ぼくの穴
あれ、これなんだろう。
通学路の途中で、ほどけた靴紐を直そうと前屈みになったとき、地面に空いた穴が目に入った。自販機とブロック塀を隔てた隙間に、直径十センチほどの小さい穴が空いていた。深さがどれくらいあるかは、その場所からは見えない。きっと雨戸に流れた水が最後に集まる場所になっている、そんな印象だった。
え、いまのって……。
通い慣れた通学路にこんな穴があることにも驚いたが、中から音がすることにも驚いた。それは何かを訴えるような、悲痛なものだった。
「頼むよ……」
うわっ、なんだこれ。
突然のことに混乱した。
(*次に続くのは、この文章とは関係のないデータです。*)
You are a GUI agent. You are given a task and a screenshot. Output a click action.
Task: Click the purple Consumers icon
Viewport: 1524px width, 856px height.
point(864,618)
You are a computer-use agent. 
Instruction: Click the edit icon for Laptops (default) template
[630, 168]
でも僕は、
「そ、そうだ、学校に行かなくちゃ」
強引にねじ伏せて、その場から立ち去った。
それから毎日、穴の側を通るたびに音は聞こえた。
「本当は聞こえてるんだろ、なんで足を止めてくれないんだよ。なあ、いいだろ」
音は日に日に大きくなっていく。
「わかってるって、今日もダメなんだろう。でも、まってるからさ」
何日か経過すると、こんどは音が小さくなっていった。
「いいよ、気にしてない。次のときは、きっといいことがおこるかなって」
季節の変わり目とか、そういうのじゃない。でも次の日からちょっと匂いを感じるようになった。ただ、それは決していい匂いじゃないくて、なんか後ろめたい嫌な臭いだった。
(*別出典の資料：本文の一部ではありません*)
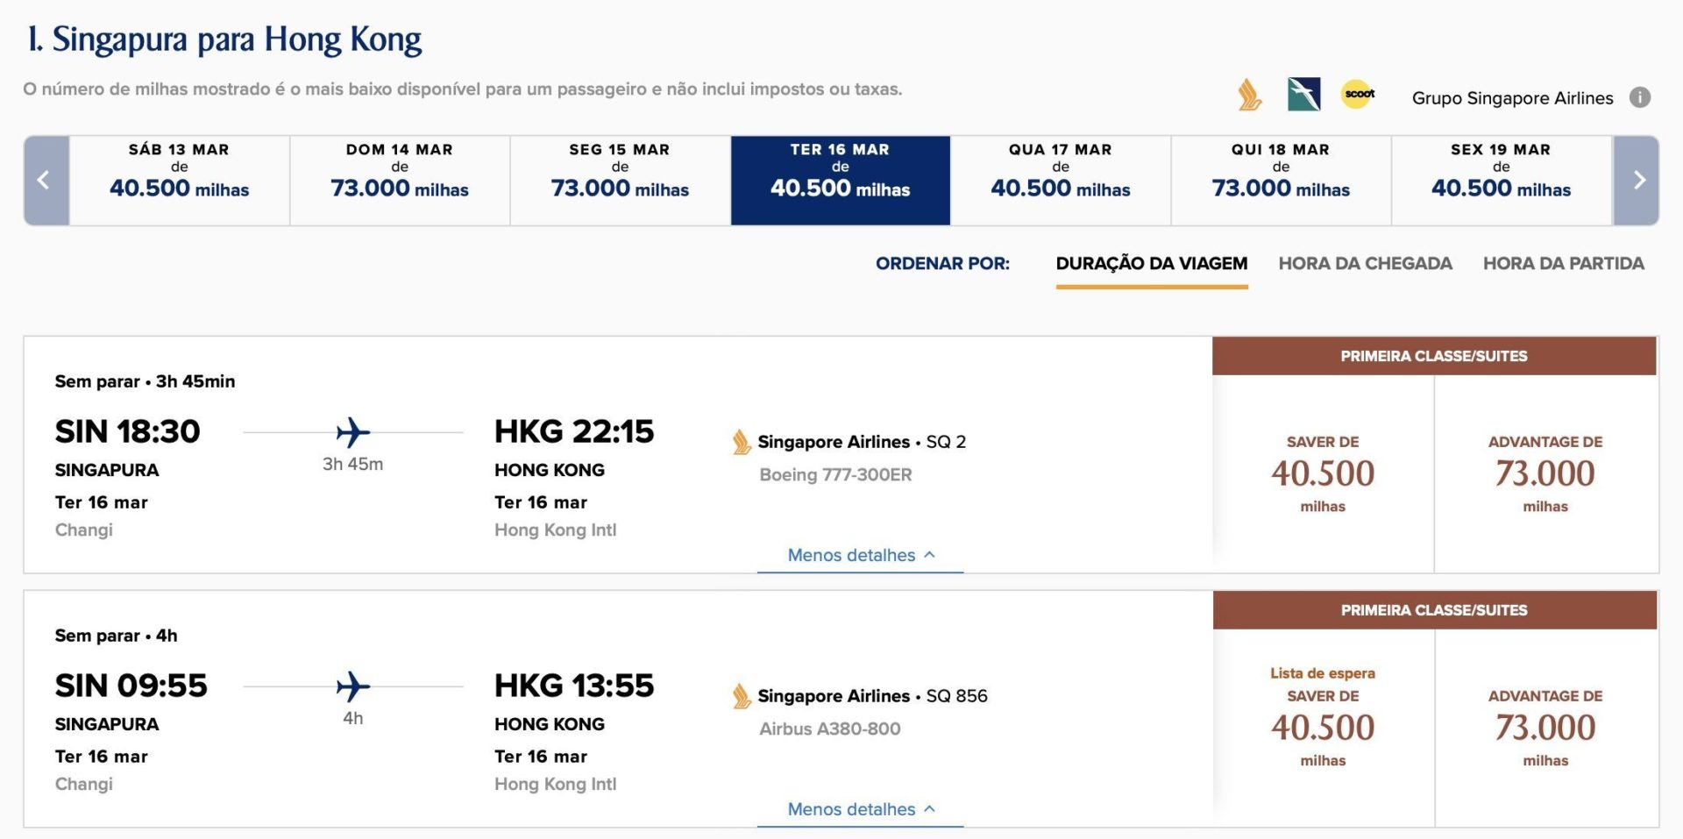1683x839 pixels.
Task: Click the SilkAir logo icon
Action: point(1304,94)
穴の存在なんかとっく忘れていた。ある日、ジュースを飲もうと自販機にボタンに手を伸ばしたとき、胸に強烈な不快感が飛び込んだ。
あ、この場所……。そういえば……。
そのときだった、足元の穴から、
「なんで! なんであのとき助けてくれなかったの! ねぇ、ひどいよ……」
逃げ出したい気持ちとは裏腹に、足がそれを許さなかった。スマホ片手に穴の中を覗き込む。暗くてよくわからないが、深さ五十センチほどのところに、小動物らしき骨の残骸があった。穴のまわりにわずかに残った獣の毛から、猫であることが推察できる。
本当は知っていたんだ。穴に落ちた猫が、毎日毎日助けを呼ぶ声も聞いていた。でも、どうしても穴を覗く勇気が出なかった。しかたないよね。だって……、だって……。
そこには、ぽっかりと穴が空いていた。